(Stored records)
● ● ● ● ●

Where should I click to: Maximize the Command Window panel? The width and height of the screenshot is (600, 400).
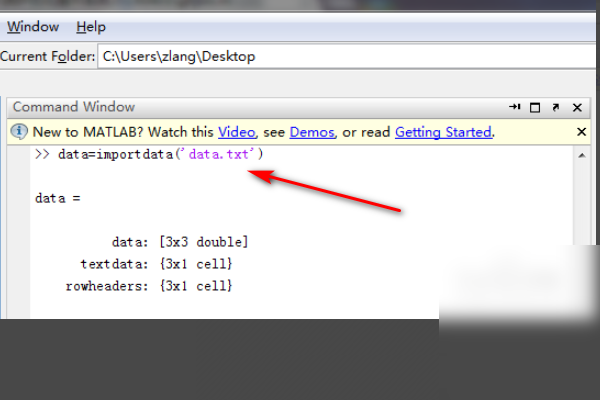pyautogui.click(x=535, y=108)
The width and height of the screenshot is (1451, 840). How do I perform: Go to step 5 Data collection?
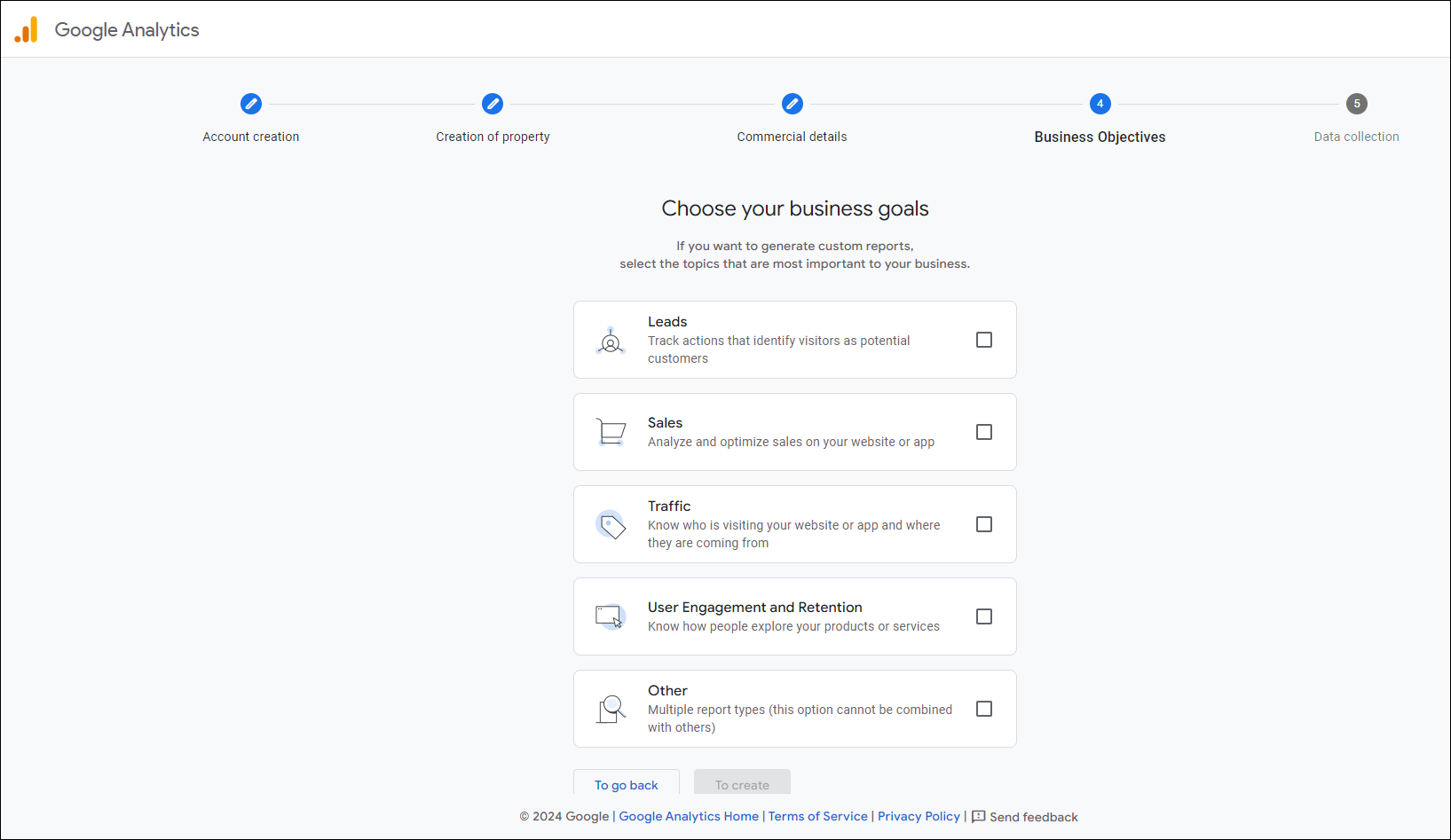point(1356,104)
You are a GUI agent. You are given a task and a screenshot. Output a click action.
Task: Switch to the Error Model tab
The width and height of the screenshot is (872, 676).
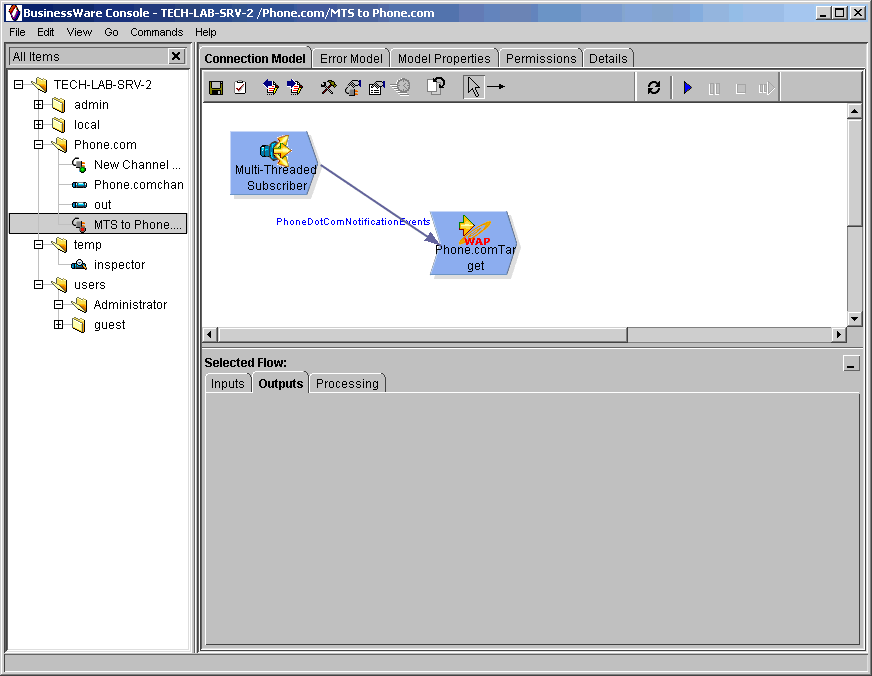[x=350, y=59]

● ● ● ● ●

Exactly as they appear above, write out all the entries, but not the images.

Where should I click to: Maximize the Command Window panel? The width and height of the screenshot is (600, 400).
pyautogui.click(x=535, y=108)
The width and height of the screenshot is (1451, 840). How do I perform: Go to step 5 Data collection?
point(1356,104)
You are a GUI agent. You are given a task and a screenshot. Output a click action.
Task: Switch to the Error Model tab
The width and height of the screenshot is (872, 676).
[x=350, y=59]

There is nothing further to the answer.